Retype exactly, and only, the lines from the one that contains "Viewport: 811px width, 877px height." through the final line of the entries.

→ Dataset entries
···
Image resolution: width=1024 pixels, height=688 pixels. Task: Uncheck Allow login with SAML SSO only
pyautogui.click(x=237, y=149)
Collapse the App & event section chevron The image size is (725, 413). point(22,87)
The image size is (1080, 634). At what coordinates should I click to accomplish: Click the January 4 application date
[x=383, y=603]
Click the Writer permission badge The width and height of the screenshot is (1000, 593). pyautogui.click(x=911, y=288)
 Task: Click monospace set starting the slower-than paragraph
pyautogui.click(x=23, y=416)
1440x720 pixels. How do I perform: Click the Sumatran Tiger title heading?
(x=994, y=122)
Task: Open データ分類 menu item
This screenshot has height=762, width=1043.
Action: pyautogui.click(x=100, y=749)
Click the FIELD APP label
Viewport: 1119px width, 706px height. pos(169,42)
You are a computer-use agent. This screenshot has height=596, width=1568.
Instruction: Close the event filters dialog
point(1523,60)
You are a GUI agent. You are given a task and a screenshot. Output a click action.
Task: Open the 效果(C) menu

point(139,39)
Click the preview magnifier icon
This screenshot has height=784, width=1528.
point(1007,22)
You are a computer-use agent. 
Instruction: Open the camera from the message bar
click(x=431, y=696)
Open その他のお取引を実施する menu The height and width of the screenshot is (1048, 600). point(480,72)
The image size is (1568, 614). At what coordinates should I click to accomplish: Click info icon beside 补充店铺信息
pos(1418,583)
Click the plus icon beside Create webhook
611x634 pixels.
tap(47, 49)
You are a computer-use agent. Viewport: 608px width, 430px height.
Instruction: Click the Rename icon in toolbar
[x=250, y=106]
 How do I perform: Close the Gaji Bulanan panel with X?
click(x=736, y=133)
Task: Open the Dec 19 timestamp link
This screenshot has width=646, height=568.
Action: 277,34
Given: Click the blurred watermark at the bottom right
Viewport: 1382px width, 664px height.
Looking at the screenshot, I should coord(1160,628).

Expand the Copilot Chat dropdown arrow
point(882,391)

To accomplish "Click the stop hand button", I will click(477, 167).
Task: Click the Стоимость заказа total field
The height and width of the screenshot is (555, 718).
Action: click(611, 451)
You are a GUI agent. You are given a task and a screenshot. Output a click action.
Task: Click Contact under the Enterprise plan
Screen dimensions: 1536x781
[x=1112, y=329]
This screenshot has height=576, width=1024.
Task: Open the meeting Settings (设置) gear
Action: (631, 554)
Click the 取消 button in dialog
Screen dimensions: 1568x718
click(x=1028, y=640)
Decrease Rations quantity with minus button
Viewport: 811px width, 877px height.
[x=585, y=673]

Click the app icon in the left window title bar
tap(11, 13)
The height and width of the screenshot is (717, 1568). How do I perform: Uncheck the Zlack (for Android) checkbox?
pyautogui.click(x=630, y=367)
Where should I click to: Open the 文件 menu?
···
→ SOLUTION TO THE EXERCISE
Viewport: 811px width, 877px height.
[x=585, y=673]

Click the app icon in the left window title bar
tap(11, 13)
The height and width of the screenshot is (717, 1568). How do I perform: Uncheck the Zlack (for Android) checkbox?
pyautogui.click(x=630, y=367)
Where should I click to: Open the 文件 menu?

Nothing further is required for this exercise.